Required work: Repeat the records below exactly, beginning at the first line and finishing with the line that contains "Infraestructuras (599, 213)".

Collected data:
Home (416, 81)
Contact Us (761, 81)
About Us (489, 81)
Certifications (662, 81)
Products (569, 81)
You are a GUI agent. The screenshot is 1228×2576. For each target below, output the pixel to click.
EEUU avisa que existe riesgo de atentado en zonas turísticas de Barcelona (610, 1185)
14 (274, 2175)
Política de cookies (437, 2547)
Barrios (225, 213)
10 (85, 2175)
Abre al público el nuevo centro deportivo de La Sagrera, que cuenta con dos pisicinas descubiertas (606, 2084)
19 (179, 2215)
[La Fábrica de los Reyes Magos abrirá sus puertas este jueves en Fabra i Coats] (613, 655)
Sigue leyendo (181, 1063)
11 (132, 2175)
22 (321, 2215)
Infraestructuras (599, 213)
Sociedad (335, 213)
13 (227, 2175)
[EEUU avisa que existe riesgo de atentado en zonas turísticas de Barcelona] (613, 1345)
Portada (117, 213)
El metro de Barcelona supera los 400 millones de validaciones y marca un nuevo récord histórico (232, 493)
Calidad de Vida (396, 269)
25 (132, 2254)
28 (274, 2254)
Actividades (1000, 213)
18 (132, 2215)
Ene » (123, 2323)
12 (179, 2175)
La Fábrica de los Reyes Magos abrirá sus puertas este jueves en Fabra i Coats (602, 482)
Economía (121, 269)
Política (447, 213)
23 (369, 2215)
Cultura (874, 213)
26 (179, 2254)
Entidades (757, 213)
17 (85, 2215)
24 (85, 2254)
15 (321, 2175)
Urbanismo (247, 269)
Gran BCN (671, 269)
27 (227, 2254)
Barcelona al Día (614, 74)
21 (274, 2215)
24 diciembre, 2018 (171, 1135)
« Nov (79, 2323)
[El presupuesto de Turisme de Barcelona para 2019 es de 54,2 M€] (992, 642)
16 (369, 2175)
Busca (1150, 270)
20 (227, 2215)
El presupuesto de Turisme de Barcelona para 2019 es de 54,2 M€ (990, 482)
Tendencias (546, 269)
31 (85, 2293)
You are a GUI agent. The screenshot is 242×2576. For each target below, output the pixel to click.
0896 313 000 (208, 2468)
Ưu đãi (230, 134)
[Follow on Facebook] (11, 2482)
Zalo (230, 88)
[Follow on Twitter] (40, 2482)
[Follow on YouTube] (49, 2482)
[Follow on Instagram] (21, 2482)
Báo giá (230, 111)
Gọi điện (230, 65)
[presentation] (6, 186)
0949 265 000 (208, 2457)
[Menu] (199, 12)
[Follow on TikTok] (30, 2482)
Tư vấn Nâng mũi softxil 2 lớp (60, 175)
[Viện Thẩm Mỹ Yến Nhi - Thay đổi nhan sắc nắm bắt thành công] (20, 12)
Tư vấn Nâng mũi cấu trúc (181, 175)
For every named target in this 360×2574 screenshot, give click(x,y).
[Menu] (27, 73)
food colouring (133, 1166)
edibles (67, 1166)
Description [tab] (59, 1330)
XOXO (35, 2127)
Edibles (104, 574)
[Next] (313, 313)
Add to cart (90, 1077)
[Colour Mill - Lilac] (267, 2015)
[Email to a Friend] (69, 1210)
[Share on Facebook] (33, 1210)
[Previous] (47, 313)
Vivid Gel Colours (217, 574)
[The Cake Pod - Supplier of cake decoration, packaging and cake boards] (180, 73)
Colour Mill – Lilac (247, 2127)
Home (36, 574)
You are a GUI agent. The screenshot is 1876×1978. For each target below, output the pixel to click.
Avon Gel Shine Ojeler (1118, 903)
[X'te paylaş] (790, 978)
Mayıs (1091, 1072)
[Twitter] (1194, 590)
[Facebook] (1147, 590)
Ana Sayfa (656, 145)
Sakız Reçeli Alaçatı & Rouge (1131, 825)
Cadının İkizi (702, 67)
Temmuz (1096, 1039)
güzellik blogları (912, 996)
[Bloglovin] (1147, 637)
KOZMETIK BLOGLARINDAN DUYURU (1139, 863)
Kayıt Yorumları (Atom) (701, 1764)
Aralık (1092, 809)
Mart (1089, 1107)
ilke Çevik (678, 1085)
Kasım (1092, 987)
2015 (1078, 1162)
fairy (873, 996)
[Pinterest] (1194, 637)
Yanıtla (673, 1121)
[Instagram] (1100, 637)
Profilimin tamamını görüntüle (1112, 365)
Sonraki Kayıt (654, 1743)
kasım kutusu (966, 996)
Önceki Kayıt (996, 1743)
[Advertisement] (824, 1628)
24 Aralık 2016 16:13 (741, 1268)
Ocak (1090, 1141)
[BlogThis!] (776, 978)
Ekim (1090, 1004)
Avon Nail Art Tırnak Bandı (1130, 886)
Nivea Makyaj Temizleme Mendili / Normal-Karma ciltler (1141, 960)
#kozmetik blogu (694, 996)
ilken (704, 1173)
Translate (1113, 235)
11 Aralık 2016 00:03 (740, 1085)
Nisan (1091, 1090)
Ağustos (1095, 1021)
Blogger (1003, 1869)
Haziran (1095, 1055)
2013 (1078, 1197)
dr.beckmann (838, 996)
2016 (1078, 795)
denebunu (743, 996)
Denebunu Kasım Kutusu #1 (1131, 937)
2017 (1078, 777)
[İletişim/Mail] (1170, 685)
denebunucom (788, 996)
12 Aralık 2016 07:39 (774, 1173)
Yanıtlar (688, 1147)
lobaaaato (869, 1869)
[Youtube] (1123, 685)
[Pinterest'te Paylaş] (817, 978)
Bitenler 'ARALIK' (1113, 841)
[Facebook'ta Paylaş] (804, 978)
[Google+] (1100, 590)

Written answer:
Home (416, 81)
Contact Us (761, 81)
About Us (489, 81)
Certifications (662, 81)
Products (569, 81)
You are a GUI agent. The screenshot is 1228×2576. For each target below, output the pixel to click.
EEUU avisa que existe riesgo de atentado en zonas turísticas de Barcelona (610, 1185)
14 (274, 2175)
Política de cookies (437, 2547)
Barrios (225, 213)
10 (85, 2175)
Abre al público el nuevo centro deportivo de La Sagrera, que cuenta con dos pisicinas descubiertas (606, 2084)
19 (179, 2215)
[La Fábrica de los Reyes Magos abrirá sus puertas este jueves en Fabra i Coats] (613, 655)
Sigue leyendo (181, 1063)
11 (132, 2175)
22 (321, 2215)
Infraestructuras (599, 213)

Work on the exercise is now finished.